Your calculation is correct. It is not true that QFT maps $\mathcal{B}$ to $\mathcal{B}$. It is also not true that QFT keeps $|\psi^-\rangle$ fixed.
For a proof by contradiction assume that QFT maps $\mathcal{B}$ to $\mathcal{B}$. Then QFT2 = CNOT also maps $\mathcal{B}$ to $\mathcal{B}$. However, CNOT maps every Bell state to a product state. The contradiction proves that QFT does not map $\mathcal{B}$ to $\mathcal{B}$.

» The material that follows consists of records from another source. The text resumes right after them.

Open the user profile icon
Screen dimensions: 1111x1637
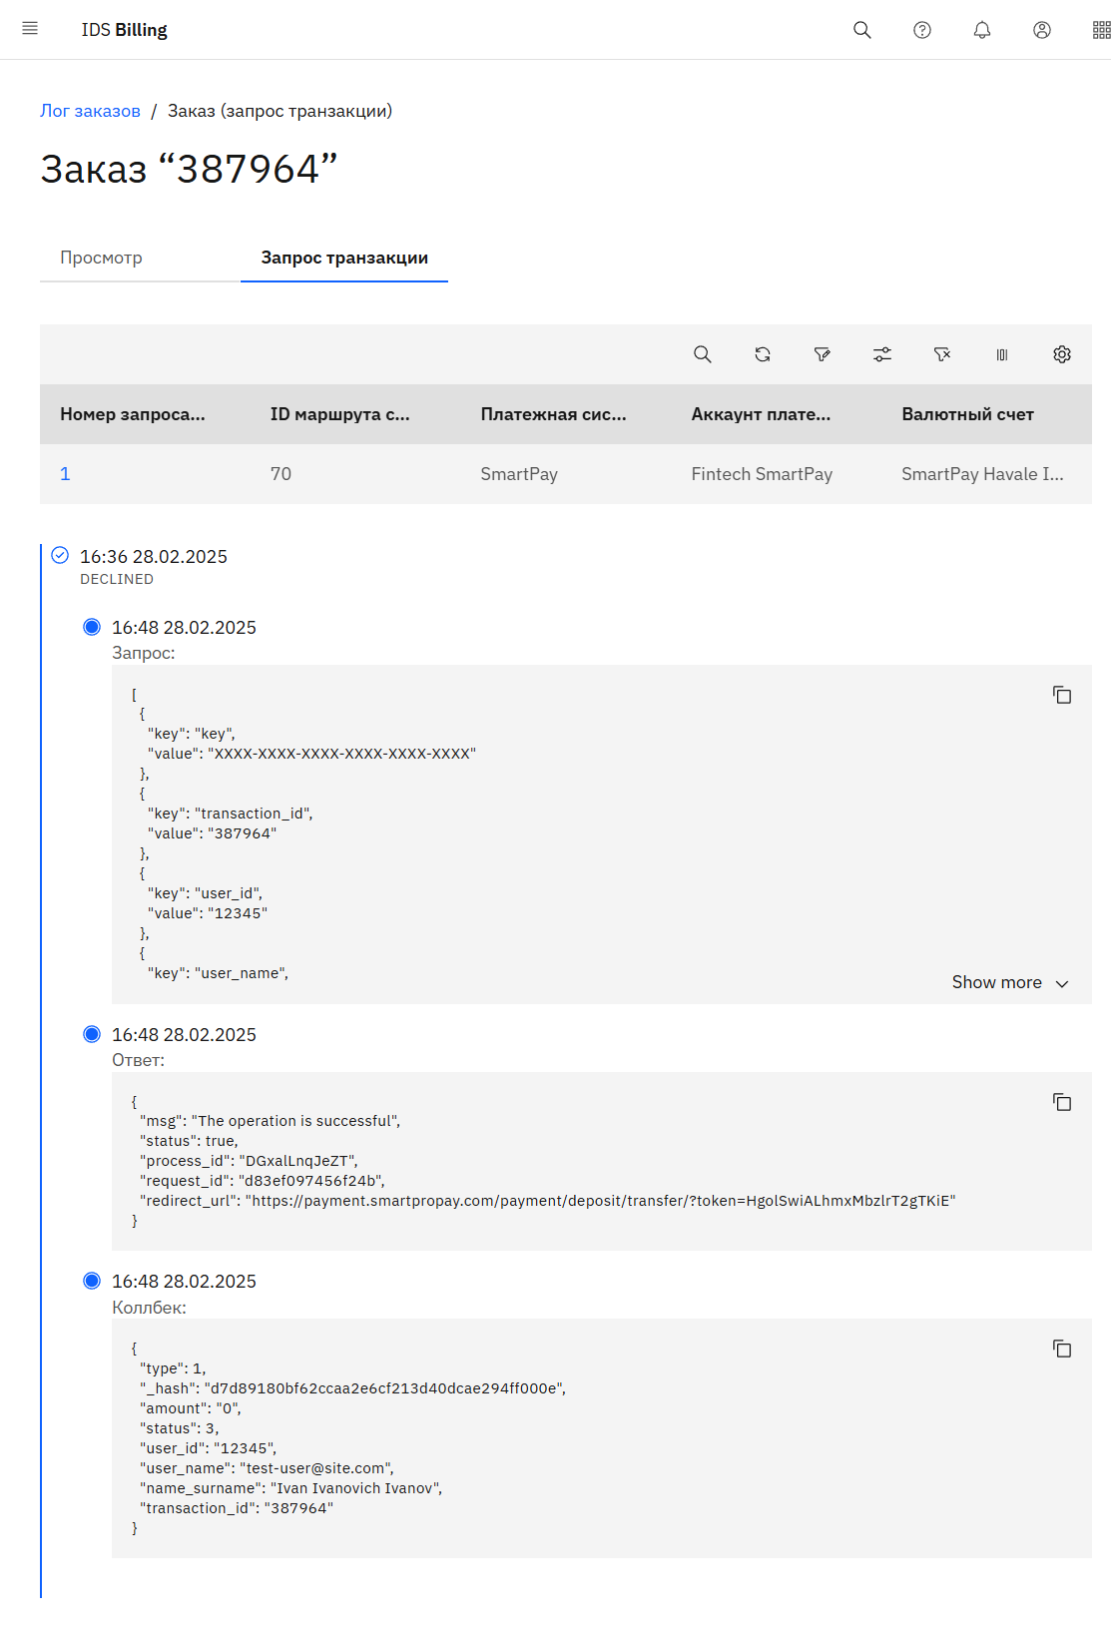pyautogui.click(x=1042, y=30)
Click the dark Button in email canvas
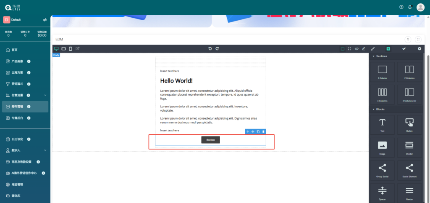This screenshot has height=203, width=430. [x=210, y=140]
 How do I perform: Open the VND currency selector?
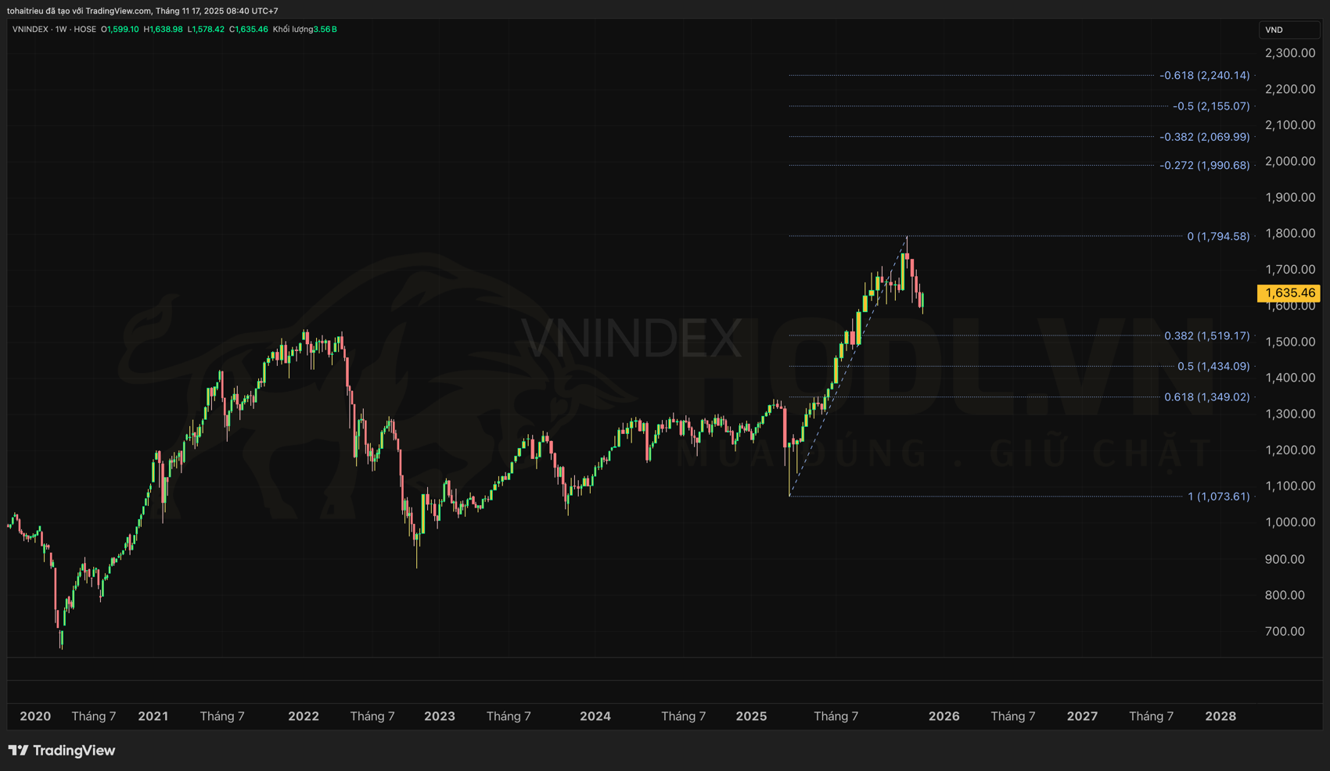tap(1288, 30)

The argument that QFT does not fix $|\psi^-\rangle$ is analogous.
Equality of QFT2 and CNOT
In order to see the equality between QFT2 on two qubits and CNOT first write down two copies of the QFT circuit
$$
QFT = SWAP \circ (I \otimes H) \circ CS \circ (H \otimes I).
$$
where $CS = \mathrm{diag}(1, 1, 1, i)$. Next, move the final SWAP gate from the second QFT circuit backward to cancel the SWAP gate of the first QFT circuit. Next, cancel the Hadamards and combine the CS gates into the CZ gate. Finally, combine CZ with the two remaining Hadamards to obtain CNOT.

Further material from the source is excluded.